Una sonrisa fugaz cruzó la cara del doctor Bonheur.
– Intenté hacerle comprender que la llave para entenderse a sí mismo estaba en la vida con sus padres adoptivos -dijo-, no en buscar a quien casualmente lo trajo al mundo.
– Pero ¿encontró sus raíces biológicas?
– No que yo sepa. Al parecer uno de los trabajadores sociales lo había orientado de algún modo sobre cómo proceder para encontrarlos. Más lejos no llegó, creo.
– ¿Por qué has preguntado entonces si nuestra visita tenía algo que ver con Fiona Helle? -preguntó Sigmund Berli, y se restregó el ojo con el puño.
El médico mantuvo la mirada fija en Yngvar al responder:
– He dado en el clavo, por lo que puedo entender.
Levantó un peón, se lo pensó un momento y lo volvió a dejar donde estaba. Yngvar asió la misma pieza.
– ¿Cómo se manifiesta su enfermedad? -preguntó mientras palpaba con cuidado el bastón.

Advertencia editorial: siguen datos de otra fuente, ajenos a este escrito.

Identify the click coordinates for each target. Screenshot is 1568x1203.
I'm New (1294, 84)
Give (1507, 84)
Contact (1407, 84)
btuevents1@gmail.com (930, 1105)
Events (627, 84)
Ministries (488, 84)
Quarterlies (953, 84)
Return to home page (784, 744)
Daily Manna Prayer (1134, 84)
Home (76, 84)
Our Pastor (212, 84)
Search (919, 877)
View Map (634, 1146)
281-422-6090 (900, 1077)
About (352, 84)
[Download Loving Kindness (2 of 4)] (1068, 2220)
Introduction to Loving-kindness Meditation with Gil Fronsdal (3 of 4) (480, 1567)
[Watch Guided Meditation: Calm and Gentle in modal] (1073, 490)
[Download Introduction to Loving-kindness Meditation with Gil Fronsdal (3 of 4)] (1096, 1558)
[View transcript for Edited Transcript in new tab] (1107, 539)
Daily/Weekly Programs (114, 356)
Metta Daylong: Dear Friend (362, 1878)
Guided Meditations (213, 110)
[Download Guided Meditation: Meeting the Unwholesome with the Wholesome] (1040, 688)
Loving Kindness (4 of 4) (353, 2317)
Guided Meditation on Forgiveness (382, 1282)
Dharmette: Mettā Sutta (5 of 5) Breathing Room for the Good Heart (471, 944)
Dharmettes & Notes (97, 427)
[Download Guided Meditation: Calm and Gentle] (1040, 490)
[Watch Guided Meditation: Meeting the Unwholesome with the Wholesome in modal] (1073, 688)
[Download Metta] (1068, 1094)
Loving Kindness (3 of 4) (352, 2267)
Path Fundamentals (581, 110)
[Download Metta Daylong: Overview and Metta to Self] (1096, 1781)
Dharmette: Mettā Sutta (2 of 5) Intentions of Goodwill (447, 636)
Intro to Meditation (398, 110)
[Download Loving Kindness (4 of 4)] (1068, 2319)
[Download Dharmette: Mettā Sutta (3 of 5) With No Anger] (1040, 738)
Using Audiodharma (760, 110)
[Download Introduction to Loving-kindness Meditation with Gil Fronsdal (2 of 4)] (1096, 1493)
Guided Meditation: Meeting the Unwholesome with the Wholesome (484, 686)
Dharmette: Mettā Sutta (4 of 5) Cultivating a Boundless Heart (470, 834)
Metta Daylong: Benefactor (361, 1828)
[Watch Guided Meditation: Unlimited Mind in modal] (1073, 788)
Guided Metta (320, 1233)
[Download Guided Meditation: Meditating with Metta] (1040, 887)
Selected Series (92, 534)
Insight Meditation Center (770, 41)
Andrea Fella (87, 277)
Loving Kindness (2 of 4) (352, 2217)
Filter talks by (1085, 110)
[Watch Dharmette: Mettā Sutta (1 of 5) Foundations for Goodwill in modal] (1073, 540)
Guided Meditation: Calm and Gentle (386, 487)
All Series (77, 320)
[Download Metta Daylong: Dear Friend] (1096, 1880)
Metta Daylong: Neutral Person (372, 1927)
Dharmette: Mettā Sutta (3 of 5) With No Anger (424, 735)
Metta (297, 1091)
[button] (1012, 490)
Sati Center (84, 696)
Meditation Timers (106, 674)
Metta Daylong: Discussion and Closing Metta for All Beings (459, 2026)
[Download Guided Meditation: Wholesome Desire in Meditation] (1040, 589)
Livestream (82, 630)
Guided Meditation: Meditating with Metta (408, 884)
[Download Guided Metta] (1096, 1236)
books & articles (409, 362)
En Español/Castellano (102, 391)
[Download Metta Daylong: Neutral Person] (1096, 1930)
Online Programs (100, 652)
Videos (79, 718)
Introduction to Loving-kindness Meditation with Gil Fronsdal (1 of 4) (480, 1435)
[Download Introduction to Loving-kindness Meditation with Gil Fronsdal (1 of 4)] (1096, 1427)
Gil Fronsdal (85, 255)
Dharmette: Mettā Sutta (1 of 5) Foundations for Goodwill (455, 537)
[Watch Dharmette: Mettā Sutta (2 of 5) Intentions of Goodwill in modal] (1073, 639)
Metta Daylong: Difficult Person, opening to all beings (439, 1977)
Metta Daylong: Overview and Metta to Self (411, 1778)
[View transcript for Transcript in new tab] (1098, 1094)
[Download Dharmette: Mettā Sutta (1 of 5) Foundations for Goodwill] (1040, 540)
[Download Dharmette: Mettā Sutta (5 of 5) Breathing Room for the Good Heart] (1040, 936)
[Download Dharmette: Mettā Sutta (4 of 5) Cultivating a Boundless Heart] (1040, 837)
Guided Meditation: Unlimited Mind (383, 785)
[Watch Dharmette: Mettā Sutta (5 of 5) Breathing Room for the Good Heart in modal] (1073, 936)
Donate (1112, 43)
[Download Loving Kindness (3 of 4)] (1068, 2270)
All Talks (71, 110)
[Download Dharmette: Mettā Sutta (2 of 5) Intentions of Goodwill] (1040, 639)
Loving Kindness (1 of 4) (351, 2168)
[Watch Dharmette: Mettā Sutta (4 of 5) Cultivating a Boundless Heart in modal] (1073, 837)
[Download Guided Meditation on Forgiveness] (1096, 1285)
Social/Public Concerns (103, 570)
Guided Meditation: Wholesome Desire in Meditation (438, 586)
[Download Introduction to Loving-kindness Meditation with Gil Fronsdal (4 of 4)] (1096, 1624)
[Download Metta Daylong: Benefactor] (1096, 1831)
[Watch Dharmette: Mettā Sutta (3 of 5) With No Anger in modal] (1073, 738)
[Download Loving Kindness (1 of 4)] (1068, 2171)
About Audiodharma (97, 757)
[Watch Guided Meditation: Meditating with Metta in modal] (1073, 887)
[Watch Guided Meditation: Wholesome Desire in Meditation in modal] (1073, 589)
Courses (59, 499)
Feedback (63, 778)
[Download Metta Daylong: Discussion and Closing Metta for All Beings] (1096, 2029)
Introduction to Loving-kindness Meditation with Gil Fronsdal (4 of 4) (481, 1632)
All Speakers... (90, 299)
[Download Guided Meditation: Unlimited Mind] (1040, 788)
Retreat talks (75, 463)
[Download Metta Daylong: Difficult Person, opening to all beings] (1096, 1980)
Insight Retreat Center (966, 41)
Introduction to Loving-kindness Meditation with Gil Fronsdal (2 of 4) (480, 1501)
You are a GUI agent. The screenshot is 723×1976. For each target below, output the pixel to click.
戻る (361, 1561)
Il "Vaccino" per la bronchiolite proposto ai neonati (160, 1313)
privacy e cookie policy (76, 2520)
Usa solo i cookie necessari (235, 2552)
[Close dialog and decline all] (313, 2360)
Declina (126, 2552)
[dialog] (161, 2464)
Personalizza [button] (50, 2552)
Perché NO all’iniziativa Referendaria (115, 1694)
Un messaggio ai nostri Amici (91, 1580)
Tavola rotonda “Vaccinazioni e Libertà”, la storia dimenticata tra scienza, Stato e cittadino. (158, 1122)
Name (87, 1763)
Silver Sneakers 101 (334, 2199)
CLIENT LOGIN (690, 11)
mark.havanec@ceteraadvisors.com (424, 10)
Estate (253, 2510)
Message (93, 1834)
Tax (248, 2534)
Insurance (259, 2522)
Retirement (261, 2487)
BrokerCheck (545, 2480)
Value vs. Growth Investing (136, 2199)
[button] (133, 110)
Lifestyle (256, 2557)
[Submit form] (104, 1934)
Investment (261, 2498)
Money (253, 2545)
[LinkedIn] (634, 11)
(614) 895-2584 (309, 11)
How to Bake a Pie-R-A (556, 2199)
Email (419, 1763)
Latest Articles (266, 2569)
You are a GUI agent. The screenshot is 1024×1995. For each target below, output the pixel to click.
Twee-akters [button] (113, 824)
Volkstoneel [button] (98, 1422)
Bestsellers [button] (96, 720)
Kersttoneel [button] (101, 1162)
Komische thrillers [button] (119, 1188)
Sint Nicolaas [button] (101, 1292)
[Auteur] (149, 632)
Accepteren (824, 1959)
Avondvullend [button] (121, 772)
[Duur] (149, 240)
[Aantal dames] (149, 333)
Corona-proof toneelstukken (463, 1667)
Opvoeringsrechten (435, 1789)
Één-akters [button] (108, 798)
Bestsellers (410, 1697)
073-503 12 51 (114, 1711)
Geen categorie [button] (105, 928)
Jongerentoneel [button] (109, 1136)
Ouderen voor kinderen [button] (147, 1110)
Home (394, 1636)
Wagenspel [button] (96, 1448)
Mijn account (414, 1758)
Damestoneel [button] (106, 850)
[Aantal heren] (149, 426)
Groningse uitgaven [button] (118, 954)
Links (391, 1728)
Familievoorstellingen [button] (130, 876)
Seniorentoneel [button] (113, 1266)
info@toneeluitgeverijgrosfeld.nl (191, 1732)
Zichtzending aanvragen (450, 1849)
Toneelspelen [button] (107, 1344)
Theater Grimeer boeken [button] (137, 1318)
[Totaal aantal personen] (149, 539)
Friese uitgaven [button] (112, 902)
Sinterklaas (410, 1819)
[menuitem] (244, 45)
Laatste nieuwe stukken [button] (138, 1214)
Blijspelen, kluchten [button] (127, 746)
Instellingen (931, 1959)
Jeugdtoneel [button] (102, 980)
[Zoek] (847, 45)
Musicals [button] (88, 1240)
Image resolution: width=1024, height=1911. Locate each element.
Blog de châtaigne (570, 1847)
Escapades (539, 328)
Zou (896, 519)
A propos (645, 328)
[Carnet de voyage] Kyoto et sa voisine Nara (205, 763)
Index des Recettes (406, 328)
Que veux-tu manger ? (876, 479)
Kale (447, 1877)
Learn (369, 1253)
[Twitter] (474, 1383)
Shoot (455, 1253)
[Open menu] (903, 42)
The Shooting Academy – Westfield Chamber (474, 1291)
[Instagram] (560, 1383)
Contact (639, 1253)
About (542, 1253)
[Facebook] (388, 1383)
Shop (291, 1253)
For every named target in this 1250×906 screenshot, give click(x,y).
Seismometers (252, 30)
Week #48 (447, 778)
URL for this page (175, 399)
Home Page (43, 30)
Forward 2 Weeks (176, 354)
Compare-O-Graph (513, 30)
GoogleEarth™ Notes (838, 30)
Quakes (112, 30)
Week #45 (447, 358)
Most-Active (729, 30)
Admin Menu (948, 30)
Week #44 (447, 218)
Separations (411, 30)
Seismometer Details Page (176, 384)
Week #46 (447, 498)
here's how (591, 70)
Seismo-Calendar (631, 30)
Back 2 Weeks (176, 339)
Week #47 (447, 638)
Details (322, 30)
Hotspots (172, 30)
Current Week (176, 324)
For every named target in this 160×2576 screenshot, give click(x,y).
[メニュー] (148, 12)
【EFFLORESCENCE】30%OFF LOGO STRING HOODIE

– El último año, el intervalo entre sus fases se ha acortado -dijo el doctor Bonheur-. Obviamente es fatigoso para él. Estuvo fuertemente maniaco un tiempo antes de Navidad. Después siguió un periodo bueno. Él… -Cruzó la habitación y se inclinó sobre el escritorio. Revolvió una pila de papeles. El dedo recorrió una hoja y se detuvo-. El 21 de enero por la mañana llegó aquí -completó.
– ¿Temprano?
El médico buscó entre los papeles.
– Sí. Muy pronto. Llegó sobre las siete de la mañana; la verdad: muy derrumbado.
– ¿Crees que…?
Yngvar dejó el peón y miró el reloj.
– ¿Estará ya despierto?
– Sé que lo está. Suele despertarse sobre las cinco. Se queda sólo en la sala de actividades hasta que aparecen los demás. Prefiere estar solo. Por lo menos cuando está tan deprimido como ahora -detalló el médico.
– ¿Podemos? -preguntó Yngvar, y alzó el brazo hacia la puerta cerrada.
El doctor Bonheur asintió con la cabeza y salió delante de ellos. Cerró la puerta tras de sí y los condujo al ascensor. Nadie dijo nada. Entraron.
– Supongo que debo advertiros que… -El ascensor se detuvo. Cuando habían recorrido medio pasillo, el doctor se volvió y completó la frase-: Debo advertiros que Mats Bohus tiene… un aspecto particular.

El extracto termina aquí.